Methods: This single-dose, randomized, open-label, 3-period crossover study was conducted in children aged 6 to 12 years with ADHD symptoms that adversely affected school performance and required a medication switch. Eligible patients had prior stimulant experience, with good tolerability. Patients were administered a single oral dose of LDX 30, 50, or 70 mg in a randomized sequence. Each study period was separated by a 6-day washout. The pharmacokinetic properties of d-amphetamine and intact LDX were calculated over 48 hours. Adverse events (AEs) were assessed using physical examination, including vital sign measurements, and ECG.

Results: The study enrolled 18 children (mean [SD] age, 9.6 [1.9] years [range, 6-12 years]; 56% boys; weight, 36.0 [7.6] kg; 44% white, 44% black). Mean (%CV) C(max) values of d-amphetamine postdose were 53.2 (18.1), 93.3 (19.5), and 134.0 (19.4) ng/mL with LDX 30, 50, and 70 mg, respectively (T(max), approximately 3.5 hours). These findings suggest that the overall AUC for d-amphetamine was dose proportional. The intact LDX AUC was 10% to 20% higher in girls than in boys, and for d-amphetamine was <10% higher. The most commonly reported AEs, of 17 total cases, with 30-, 50-, and 70-mg LDX were anorexia (4 [22%], 7 [41%], and 8 [47%], respectively), elevated blood pressure (2 [11%], 1 [6%], and 3 [18%]), and abdominal pain (2 [11%], 2 [12%], and 2 [12%]). All AEs were mild or moderate. No serious AEs were reported.
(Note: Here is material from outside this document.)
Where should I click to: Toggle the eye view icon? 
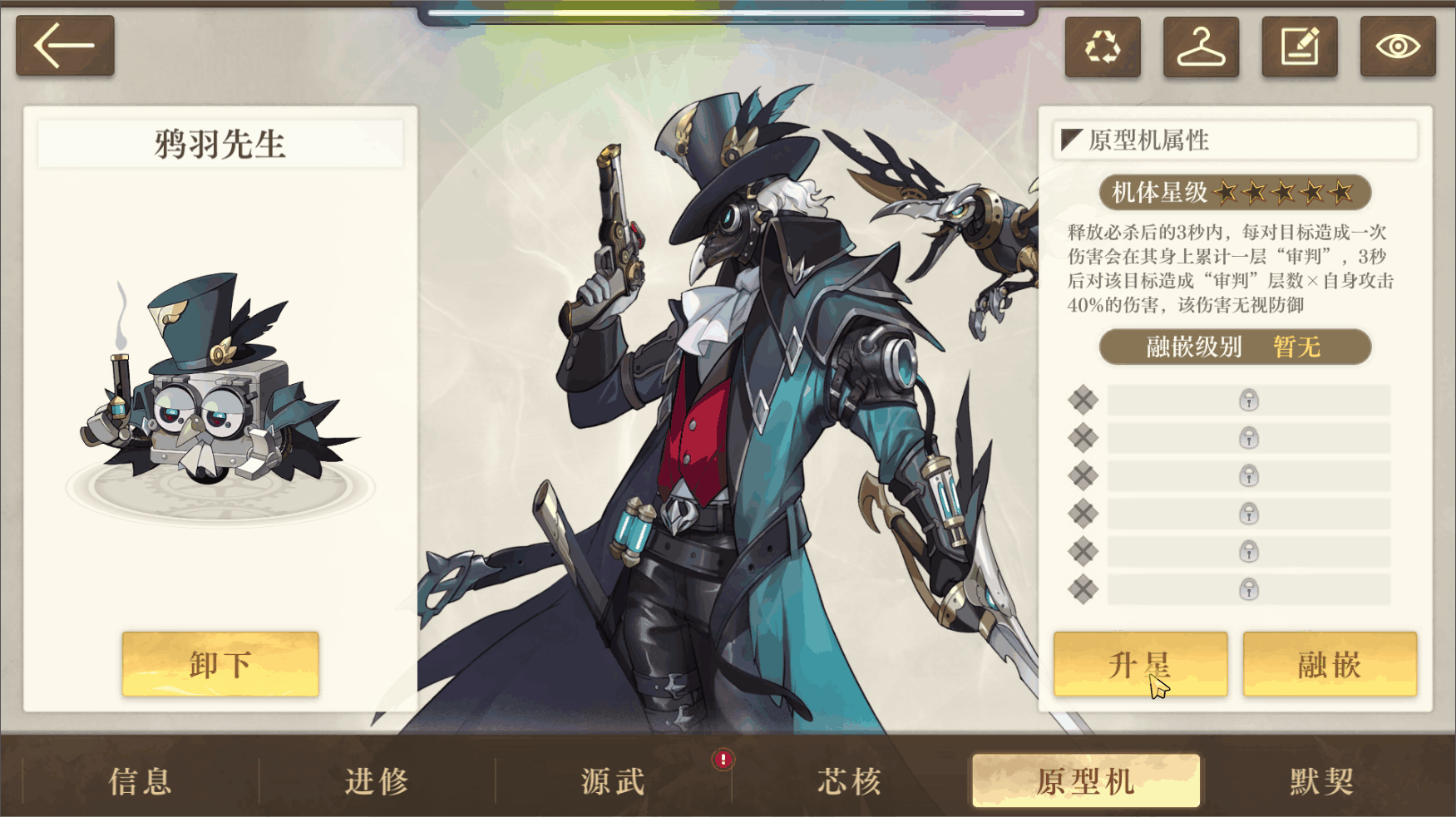[x=1398, y=47]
One child was withdrawn from the analysis because of pharyngitis considered to be unrelated to LDX use.

Conclusion: The findings from this study in a small, select population of children with ADHD suggest that the concentrations of d-amphetamine, the active metabolite of LDX, after single-dose administration of LDX at increasing doses appeared to be dose proportional and had low interpatient variability.